When Karl nods again she takes out a sheaf of papers from a small pack and hands them to him. Karl leafs through the various paintings Aenge had given him, until he stops and focuses on one in particular.
“What did you find?” Aengellania asks him.
He shows it to her, and her heart plummets as she sees the subject depicted in paint.
“That… Is a good… Self-portrait.”
Aengellania lowers her eyes from Karl, focusing on the floor.
“I didn’t paint that one. Gwydain did.”
“Who is… Gwydain?”
“She is… Was… Someone special to me.”
Silence stretches on awkwardly, until Karl slowly sets down the papers.
“I… Am sorry.”
Aengellana shakes her head.
“Don’t be. What happened… That was my fault.”
As they both fall silent again, Aengellania starts putting it all away back into her pack, until she reaches the paint kit. Karl makes no protest as her hand hovers over it, doubtlessly wishing that he hadn’t brought up Gwydain.

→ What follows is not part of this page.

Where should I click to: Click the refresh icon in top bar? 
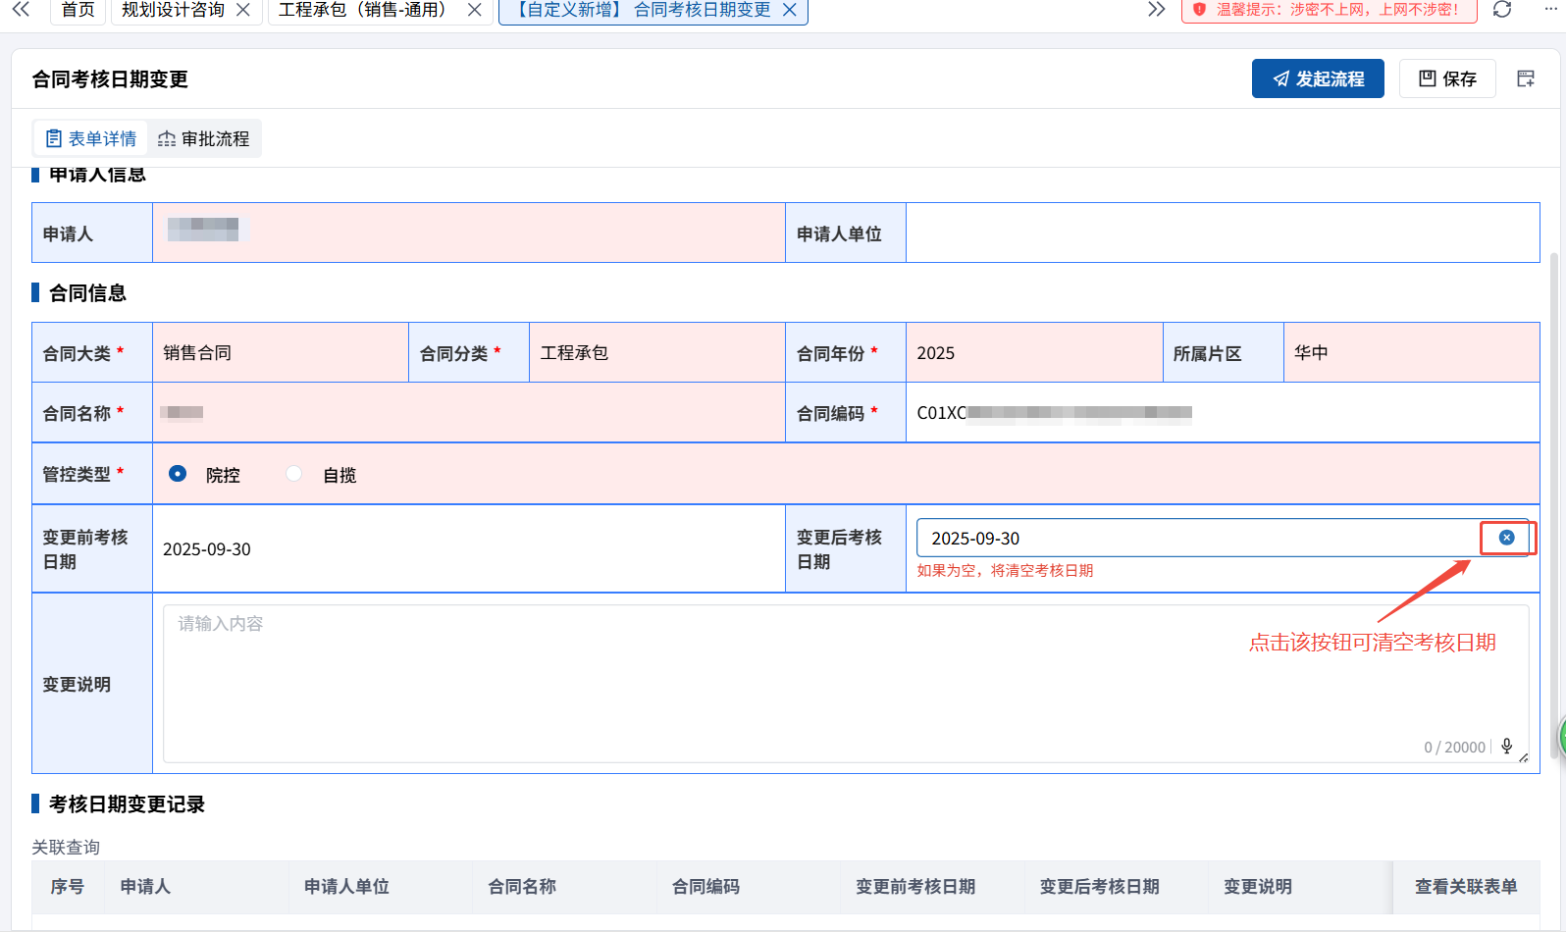1501,10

It will be painful to open up this part of her past, she suspects. But if that pain would help someone…
She retreats her hand from the paint set, and lets out a deep breath, startling Karl.
“We can start lessons tonight, if you wish.”
“Aenge… Are you… Sure?”
“I am.”
Aengellania lets more conviction show than she feels, covering up her lie that she wouldn’t have accepted from anyone else.
“It’s in the past. It can’t hurt me anymore.”